## Start Reading text
UK exports to a group of emerging nations could be $10bn more

The UK is missing out on £10bn worth of exports a year to a group of emerging economies, according to a study by Standard Chartered bank.

Annual exports to what Standard calls the Emerging 7 (China, India, Pakistan, Nigeria, Bangladesh, Vietnam and Indonesia) are currently worth £24bn.

But the bank, which specialises in financing international trade, calculates it should be £34bn a year.

Of all the G7 countries, the UK could be a big beneficiary of closer trade.

Standard Chartered urges the UK to orientate its Emerging 7 (E7) trade policy accordingly.

Michael Vrontamitis, the bank’s head of trade for Europe and Americas, said: “With the UK settling into a slower pace of growth and Brexit on the horizon, UK businesses need to look more widely for growth.

“It is clear that the E7 countries represent multi-billion-dollar trading opportunities for the UK and British businesses searching for export diversification and growth.
## End Reading text
What you will do
Reproduce the full article on UK exports to emerging economies word for word, keeping every line as it appears.
## Start Data block
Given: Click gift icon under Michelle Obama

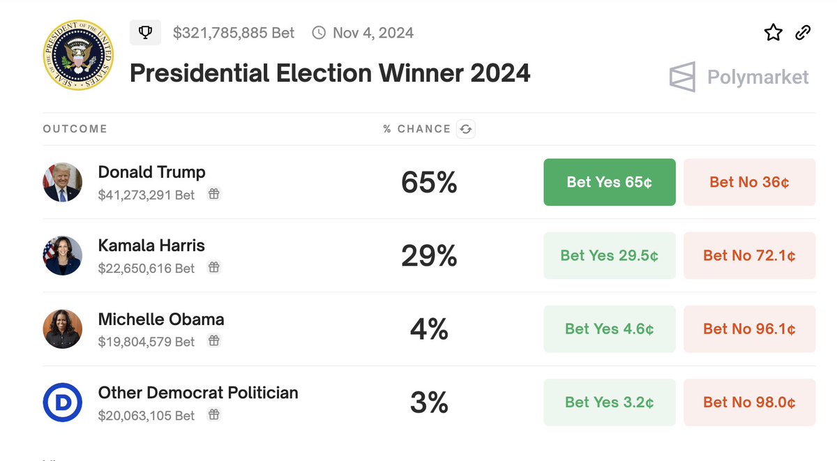Looking at the screenshot, I should [x=214, y=341].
## End Data block
Final result
UK exports to a group of emerging nations could be $10bn more

The UK is missing out on £10bn worth of exports a year to a group of emerging economies, according to a study by Standard Chartered bank.

Annual exports to what Standard calls the Emerging 7 (China, India, Pakistan, Nigeria, Bangladesh, Vietnam and Indonesia) are currently worth £24bn.

But the bank, which specialises in financing international trade, calculates it should be £34bn a year.

Of all the G7 countries, the UK could be a big beneficiary of closer trade.

Standard Chartered urges the UK to orientate its Emerging 7 (E7) trade policy accordingly.

Michael Vrontamitis, the bank’s head of trade for Europe and Americas, said: “With the UK settling into a slower pace of growth and Brexit on the horizon, UK businesses need to look more widely for growth.

“It is clear that the E7 countries represent multi-billion-dollar trading opportunities for the UK and British businesses searching for export diversification and growth.